(TASK DETAILS): Count the lines in the data below that contain the string "pyautogui", treating uppercase and lowercase letters as different. Reply with the number alone.

[Element and text position data]
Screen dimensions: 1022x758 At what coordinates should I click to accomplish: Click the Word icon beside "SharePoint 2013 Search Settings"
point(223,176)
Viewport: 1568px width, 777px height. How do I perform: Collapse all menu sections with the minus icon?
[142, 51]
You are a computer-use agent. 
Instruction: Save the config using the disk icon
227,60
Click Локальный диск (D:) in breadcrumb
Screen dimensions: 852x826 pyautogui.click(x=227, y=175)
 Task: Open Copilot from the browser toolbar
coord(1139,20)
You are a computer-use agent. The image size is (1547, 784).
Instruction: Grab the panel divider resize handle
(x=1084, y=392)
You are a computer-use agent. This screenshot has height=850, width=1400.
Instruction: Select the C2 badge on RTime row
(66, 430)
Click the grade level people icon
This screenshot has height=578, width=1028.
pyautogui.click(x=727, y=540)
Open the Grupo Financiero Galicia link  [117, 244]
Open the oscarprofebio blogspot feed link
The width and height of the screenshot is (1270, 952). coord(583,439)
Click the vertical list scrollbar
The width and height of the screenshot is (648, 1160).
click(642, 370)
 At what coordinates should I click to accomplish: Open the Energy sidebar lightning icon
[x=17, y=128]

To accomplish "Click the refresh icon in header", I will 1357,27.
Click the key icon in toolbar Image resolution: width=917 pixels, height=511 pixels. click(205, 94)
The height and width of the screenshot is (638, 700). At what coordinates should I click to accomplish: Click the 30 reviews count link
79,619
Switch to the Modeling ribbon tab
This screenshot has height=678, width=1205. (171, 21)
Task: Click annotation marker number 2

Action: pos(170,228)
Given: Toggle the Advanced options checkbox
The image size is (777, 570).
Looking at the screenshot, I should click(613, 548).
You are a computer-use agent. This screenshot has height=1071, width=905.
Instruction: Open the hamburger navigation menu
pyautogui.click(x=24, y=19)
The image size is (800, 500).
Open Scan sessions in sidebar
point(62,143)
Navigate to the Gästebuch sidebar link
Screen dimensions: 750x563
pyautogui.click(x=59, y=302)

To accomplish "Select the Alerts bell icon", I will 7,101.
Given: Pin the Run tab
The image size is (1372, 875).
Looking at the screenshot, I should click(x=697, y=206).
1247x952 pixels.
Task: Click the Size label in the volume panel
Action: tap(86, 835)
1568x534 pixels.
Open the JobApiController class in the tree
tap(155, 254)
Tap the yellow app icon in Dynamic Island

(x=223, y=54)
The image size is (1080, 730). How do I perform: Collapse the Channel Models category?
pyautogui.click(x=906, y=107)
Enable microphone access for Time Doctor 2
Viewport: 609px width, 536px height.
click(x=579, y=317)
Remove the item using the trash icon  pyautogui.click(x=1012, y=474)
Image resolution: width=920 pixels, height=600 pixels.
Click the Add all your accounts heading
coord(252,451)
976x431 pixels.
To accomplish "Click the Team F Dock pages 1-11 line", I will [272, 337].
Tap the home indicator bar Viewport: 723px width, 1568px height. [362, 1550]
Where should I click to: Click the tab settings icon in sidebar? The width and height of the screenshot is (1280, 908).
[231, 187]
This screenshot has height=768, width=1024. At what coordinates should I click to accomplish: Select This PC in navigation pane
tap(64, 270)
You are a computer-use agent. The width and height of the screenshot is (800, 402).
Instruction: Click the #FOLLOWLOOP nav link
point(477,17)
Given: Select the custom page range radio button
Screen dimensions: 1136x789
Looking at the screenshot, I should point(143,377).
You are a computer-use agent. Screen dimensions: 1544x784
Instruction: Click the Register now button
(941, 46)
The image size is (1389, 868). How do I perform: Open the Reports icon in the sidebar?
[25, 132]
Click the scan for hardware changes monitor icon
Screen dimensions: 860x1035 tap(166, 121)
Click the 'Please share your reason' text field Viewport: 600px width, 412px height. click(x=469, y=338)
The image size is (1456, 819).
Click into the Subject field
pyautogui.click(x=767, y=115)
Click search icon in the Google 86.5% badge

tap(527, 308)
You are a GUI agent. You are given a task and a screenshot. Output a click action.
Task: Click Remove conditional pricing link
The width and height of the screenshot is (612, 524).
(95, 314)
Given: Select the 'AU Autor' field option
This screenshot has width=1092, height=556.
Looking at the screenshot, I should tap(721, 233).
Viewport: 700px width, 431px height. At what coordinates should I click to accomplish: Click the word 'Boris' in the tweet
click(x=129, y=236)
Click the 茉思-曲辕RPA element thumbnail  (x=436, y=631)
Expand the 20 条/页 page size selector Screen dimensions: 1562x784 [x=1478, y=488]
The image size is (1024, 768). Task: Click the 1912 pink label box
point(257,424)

(ANSWER FOR THIS EXERCISE): 7